◆ Records to use ◆
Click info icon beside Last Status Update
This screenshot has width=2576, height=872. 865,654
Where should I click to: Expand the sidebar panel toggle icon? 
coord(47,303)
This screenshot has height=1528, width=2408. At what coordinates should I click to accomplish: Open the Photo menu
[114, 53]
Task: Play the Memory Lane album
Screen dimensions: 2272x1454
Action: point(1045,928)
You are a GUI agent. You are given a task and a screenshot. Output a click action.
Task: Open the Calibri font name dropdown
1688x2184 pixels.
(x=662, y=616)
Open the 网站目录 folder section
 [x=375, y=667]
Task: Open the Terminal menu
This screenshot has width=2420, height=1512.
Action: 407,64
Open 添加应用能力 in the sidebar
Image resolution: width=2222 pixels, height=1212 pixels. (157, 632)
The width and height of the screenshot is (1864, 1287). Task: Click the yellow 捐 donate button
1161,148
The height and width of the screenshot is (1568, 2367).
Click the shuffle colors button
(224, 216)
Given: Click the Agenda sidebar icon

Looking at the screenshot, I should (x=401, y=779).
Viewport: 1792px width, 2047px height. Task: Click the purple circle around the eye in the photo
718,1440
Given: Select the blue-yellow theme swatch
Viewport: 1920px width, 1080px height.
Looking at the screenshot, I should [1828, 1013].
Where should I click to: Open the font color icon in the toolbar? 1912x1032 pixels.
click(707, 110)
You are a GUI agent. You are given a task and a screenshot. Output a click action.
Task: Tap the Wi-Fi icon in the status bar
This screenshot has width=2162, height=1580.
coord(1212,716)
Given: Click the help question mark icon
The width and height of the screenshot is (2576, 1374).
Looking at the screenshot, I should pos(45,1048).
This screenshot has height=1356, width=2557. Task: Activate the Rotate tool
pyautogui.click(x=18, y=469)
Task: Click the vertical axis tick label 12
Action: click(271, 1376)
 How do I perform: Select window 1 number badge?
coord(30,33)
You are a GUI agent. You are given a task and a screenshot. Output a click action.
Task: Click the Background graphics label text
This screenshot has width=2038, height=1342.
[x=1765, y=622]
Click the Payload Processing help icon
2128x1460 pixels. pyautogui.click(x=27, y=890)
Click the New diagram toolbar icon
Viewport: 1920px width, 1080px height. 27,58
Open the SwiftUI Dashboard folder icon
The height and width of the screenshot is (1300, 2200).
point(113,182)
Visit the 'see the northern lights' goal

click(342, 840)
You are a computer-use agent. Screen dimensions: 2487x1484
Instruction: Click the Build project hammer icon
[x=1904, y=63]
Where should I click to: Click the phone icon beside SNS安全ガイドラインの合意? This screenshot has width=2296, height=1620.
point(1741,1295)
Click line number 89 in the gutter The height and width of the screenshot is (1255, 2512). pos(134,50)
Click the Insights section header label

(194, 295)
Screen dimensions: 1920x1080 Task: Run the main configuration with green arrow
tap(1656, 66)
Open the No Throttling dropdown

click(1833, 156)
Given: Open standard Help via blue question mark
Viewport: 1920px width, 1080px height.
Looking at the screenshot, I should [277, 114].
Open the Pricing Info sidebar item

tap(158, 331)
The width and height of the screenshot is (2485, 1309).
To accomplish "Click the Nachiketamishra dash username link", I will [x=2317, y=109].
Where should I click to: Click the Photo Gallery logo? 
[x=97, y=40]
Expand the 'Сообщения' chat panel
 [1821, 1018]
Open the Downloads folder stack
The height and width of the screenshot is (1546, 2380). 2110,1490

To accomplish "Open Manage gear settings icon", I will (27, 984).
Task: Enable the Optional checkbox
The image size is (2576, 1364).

◆ What you should do ◆
Your answer should hold every line of the entries that contains the string "will".

◆ Written solution ◆
To accomplish "Click the Nachiketamishra dash username link", I will [x=2317, y=109].
To accomplish "Open Manage gear settings icon", I will (27, 984).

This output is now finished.